Robin Thicke’s Hit Benefits Classical Composer’s ‘Blurred Lines’
What happens when fans blur lines while googling song titles
Robin Thicke’s “Blurred Lines” has caught a lot of flack for the things that it’s exposed: 1) casual lyrical misogyny; 2) those three nice ladies’ bosoms; and 3) the world to Miley Cyrus’ infamous MTV VMA gyrations. But one 86-year-old Canadian classical composer who’s never heard the track, seen either version of the video, or watched a starlet twerk on Mona Lisa‘s shoulder has every reason to be thankful — Thicke’s song is sending new listeners his way.
You see, John Beckwith has his very own “Blurred Lines,” a slow and somber 10-minute duet for harpsichord and violin that he wrote in 1997, and which appears on a 2010 multi-composer compilation celebrating his keyboard of choice dubbed Jalsaghar. As The Guardian notes, a recording and licensing manager for archive/label Canadian Music Centre was the first to discover that something out-of-the-ordinary was afoot.
“I was having a look at the numbers and [Beckwith's song received] over 4,000 streams in one month,” said Allegra Young in an interview with Public Radio International’s The World. “It’s a great disc, but I was wondering why [everyone was listening to] the same track.” At which point listeners of the show must have wondered if she’d been living under a rock. Or, simply, working at the CMC.
Beckwith weighed in by email and admitted he hadn’t heard the version of “Blurred Lines” recorded by Thicke, Pharrell, and T.I., though, “I’m told the lyrics are ‘bawdy.” He pointed out that while his own song doesn’t have any words at all, it does feature some wicked “quarter-tone glides,” and was written in an impassioned bout of inspiration after he heard “some recordings from the Swedish hardanger fiddle repertoire.”

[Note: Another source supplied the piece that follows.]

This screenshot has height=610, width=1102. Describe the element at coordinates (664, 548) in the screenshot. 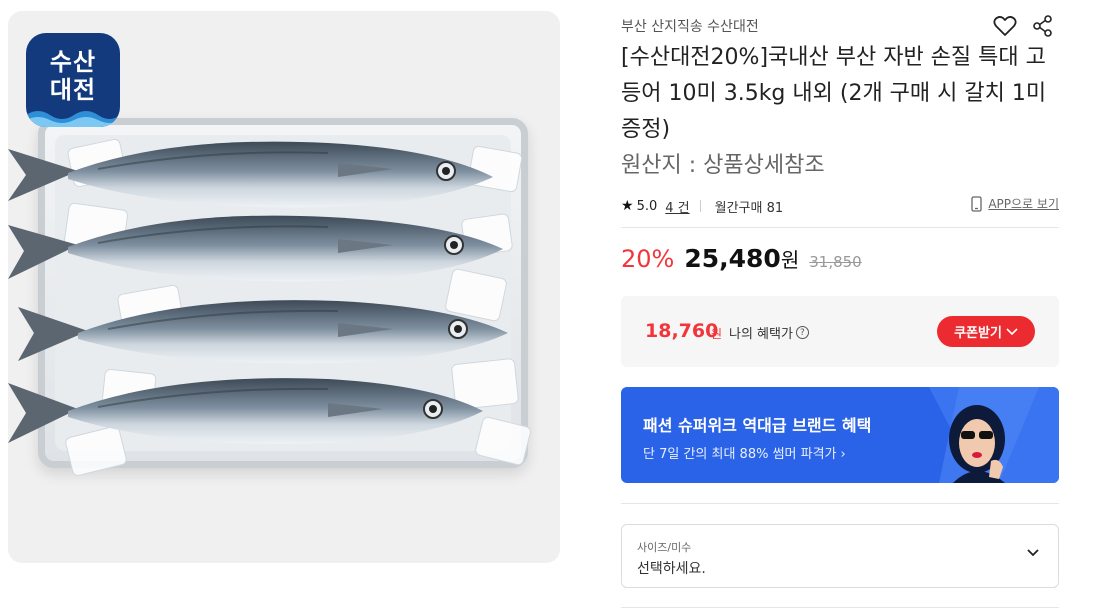

I see `option-select-label: 사이즈/미수` at that location.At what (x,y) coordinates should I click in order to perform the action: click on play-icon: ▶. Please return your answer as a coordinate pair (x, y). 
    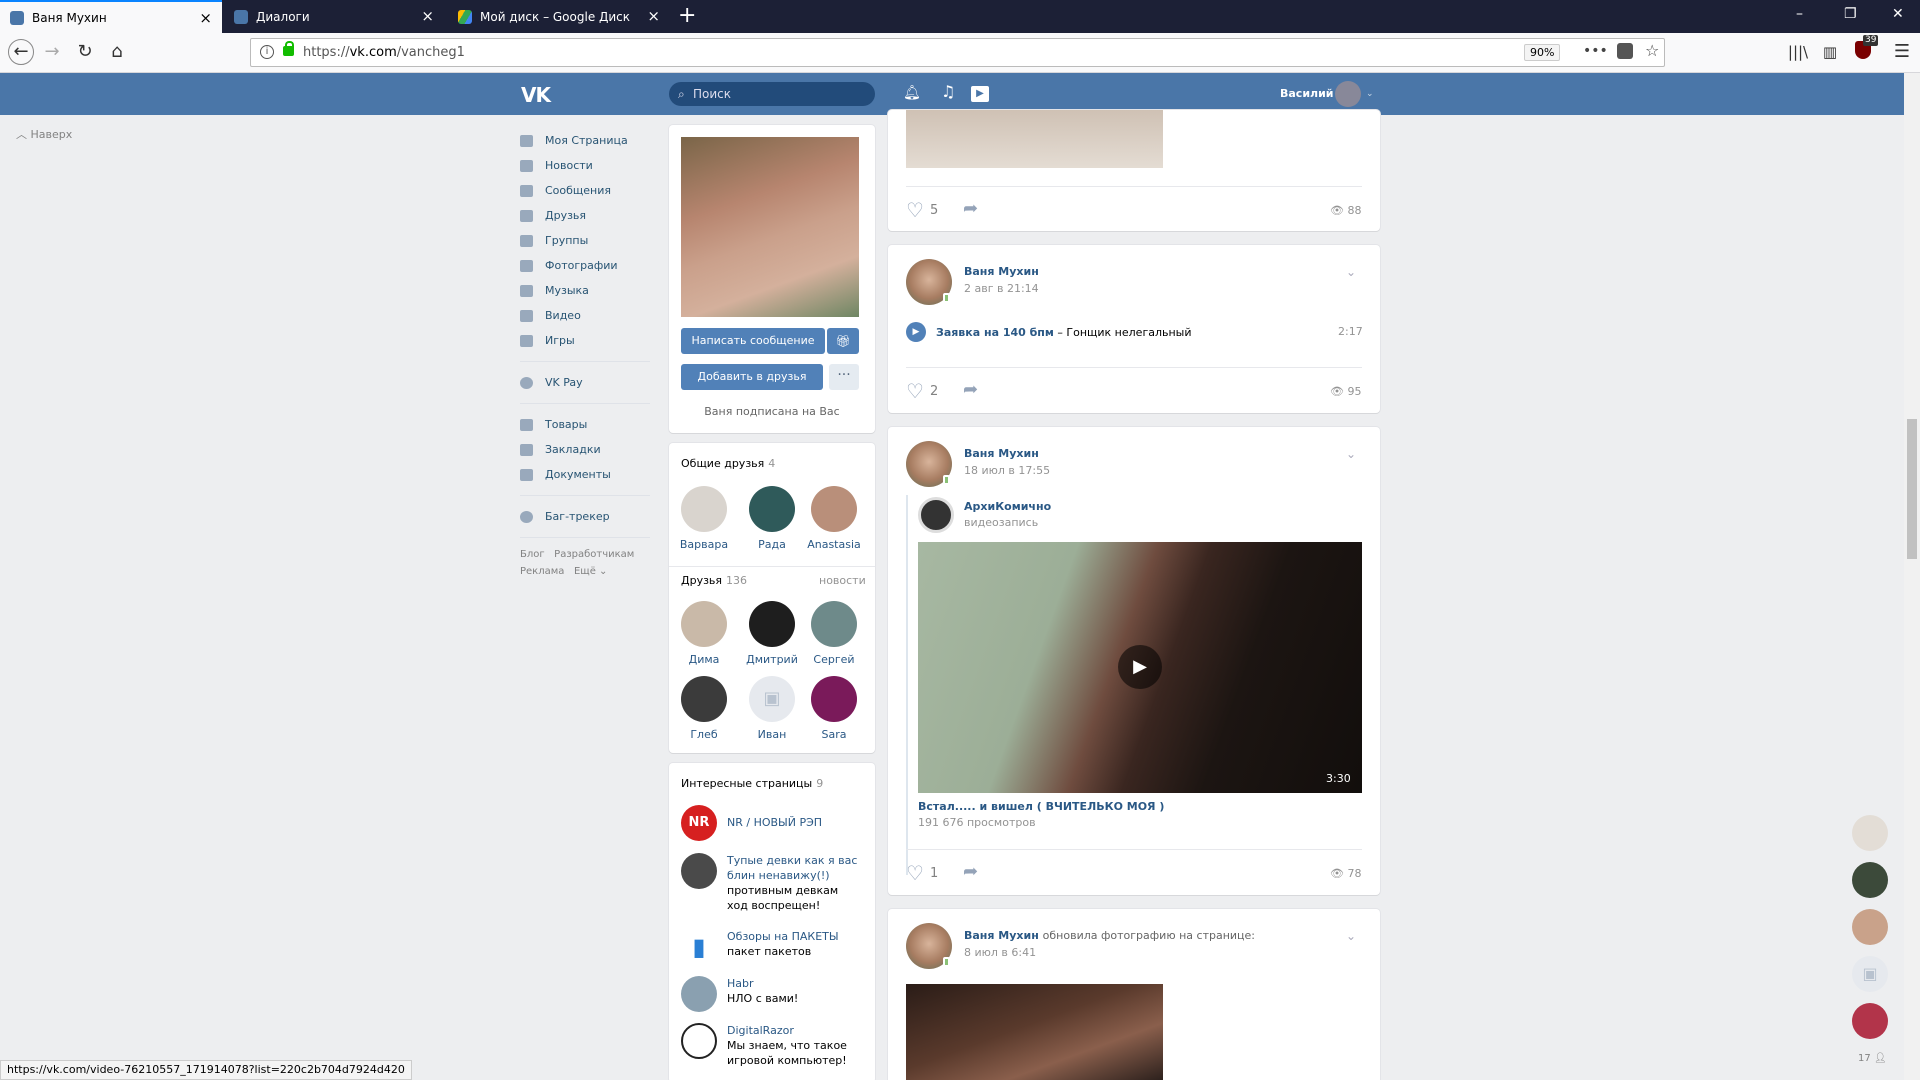
    Looking at the image, I should click on (1140, 667).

“Beckwith is one of the composers who really helped to define what Canadian music is today,” said Young. By that we can only assume she means to say he was a seminal member of the greater Broken Social Scene family and will be appearing on the next Arcade Fire album. Influential though the composer may be, he might consider getting in touch with the Marvin Gaye estate to see if an alliance can be made.